Hundreds of the dead have been cremated. In a hillside ceremony Saturday, Buddhist monks in face masks set ablaze piles of blanket-wrapped bodies in a mass cremation, as necessity forced them to break with the local tradition of “sky burials” — leaving corpses on a platform to be devoured by vultures.

Rescue workers still were searching for survivors and bodies in schools. The quake destroyed more than a third of the school buildings in Jiegu and rendered the rest dangerous, according to the Qinghai provincial government. It said 103 students were killed and 684 students and teachers were injured. At least 38 others were still missing.

Shattered schools remain a sensitive issue in China, where a devastating 2008 quake killed thousands of students and school buildings and code enforcement were found to be inferior. But the quake this past week flattened schools and other buildings alike.
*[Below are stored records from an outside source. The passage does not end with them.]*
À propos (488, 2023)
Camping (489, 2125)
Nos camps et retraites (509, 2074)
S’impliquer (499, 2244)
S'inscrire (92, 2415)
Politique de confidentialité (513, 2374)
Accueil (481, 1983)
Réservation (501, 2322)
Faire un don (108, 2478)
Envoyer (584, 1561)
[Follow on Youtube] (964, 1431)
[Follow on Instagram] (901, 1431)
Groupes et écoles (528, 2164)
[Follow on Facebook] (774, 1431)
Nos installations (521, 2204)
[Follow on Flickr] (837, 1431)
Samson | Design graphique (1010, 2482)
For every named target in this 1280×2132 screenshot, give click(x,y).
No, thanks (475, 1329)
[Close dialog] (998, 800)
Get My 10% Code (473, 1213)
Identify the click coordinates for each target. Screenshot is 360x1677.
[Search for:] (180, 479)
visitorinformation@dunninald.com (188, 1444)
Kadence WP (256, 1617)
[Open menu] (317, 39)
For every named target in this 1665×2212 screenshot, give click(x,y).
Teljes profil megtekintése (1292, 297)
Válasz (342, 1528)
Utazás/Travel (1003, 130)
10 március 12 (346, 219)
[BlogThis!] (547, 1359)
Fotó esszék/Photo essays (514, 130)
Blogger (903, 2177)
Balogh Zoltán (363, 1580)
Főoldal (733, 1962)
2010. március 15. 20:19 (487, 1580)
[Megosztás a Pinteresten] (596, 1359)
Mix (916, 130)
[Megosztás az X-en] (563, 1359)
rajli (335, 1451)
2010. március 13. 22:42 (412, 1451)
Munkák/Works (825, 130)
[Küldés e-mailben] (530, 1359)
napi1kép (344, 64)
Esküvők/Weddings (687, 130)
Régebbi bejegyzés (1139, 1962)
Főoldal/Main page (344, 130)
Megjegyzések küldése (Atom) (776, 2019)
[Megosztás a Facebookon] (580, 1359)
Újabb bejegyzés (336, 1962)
The first makeshift school started classes Saturday, with 60 elementary and middle school students singing the national anthem, Xinhua said. More classes were expected to resume Sunday.

In town, residents who had camped outdoors amid the debris and lived for days on water and instant noodles eagerly stuffed vegetables into plastic bags as a woman sold eggs and cans of soft drinks on the sidewalk, one of the first vendors to receive goods from out of town.

Taiwan’s Red Cross, meanwhile, sent a medical team with relief supplies and medicine, according to the government-owned Central News Agency. Taiwan and China split amid civil war in 1949, and while Beijing still claims the island as part of its territory, ties have warmed during the past two years.

The exiled Dalai Lama said Saturday he would like to visit the quake site, though he has not returned to China since he fled Tibet in 1959 after a failed uprising against Chinese rule.

“To fulfill the wishes of many of the people there, I am eager to go there myself to offer them comfort,” the Tibetan spiritual leader said. China hasn’t commented but is unlikely to allow a visit, after long accusing the Dalai Lama of fomenting separatism in Tibetan areas.

Associated Press writers Chi-Chi Zhang and Alexa Olesen in Beijing contributed to this report.